**Try it**.
Among the lines below, tally those holding the string "pixels" and give the total only.

____ The input

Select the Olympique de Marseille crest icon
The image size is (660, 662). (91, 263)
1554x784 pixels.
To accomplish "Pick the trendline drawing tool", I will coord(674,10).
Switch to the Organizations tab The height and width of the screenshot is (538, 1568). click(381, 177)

________
____ The input

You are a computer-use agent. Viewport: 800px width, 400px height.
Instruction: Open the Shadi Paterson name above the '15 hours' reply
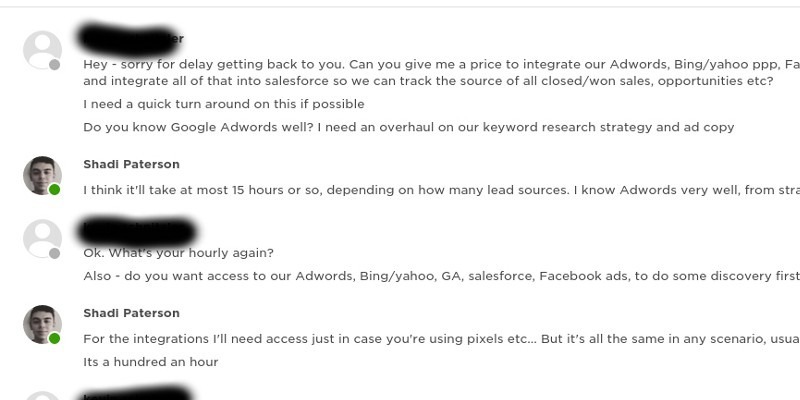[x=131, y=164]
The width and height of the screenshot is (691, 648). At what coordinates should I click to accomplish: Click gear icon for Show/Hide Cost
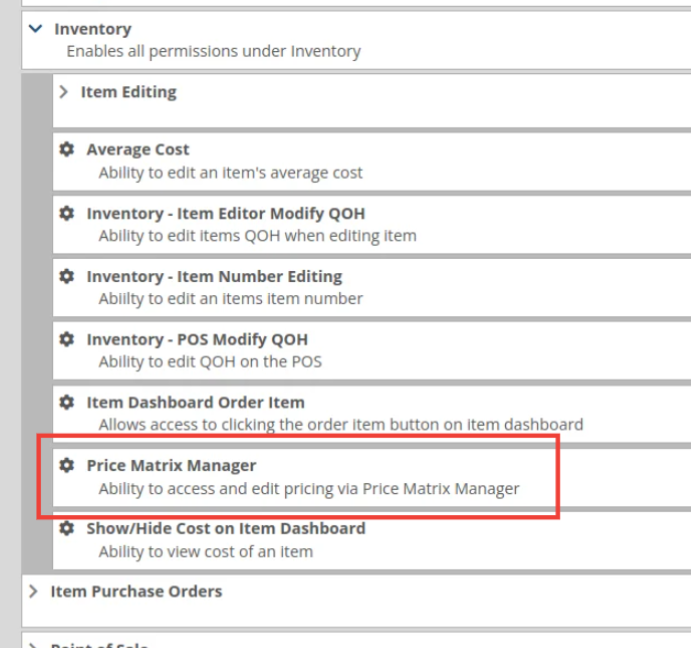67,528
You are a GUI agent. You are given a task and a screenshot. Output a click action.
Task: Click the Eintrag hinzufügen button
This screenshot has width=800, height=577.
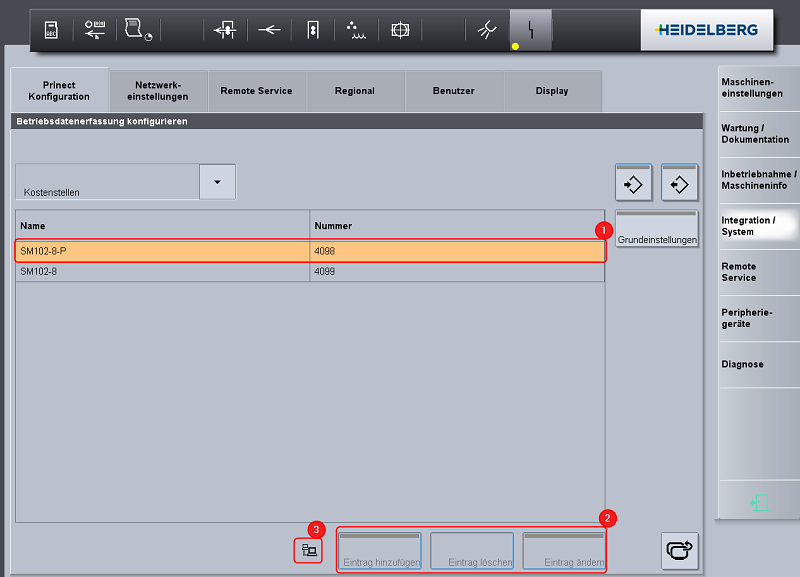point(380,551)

________
____ The input

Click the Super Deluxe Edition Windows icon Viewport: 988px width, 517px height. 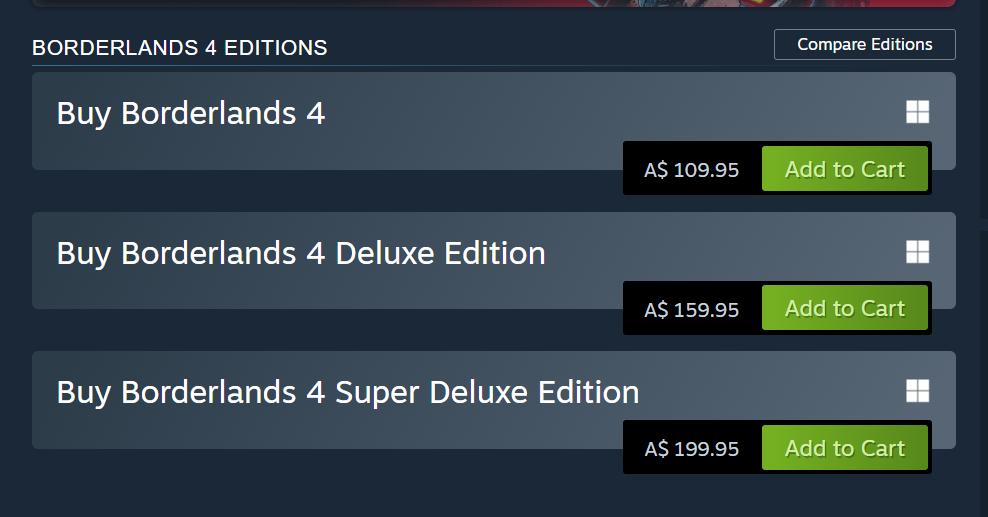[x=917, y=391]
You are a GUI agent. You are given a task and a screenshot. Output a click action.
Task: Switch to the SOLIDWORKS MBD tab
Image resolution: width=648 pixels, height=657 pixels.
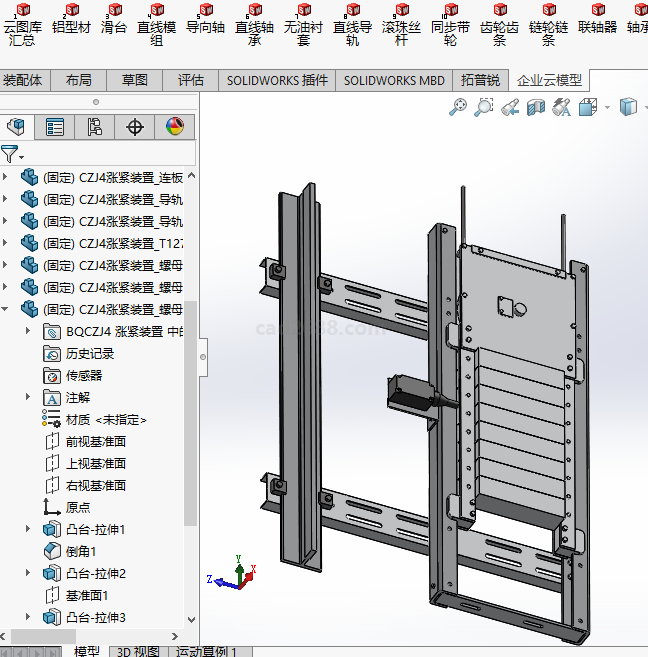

________

**Output of the task**.
2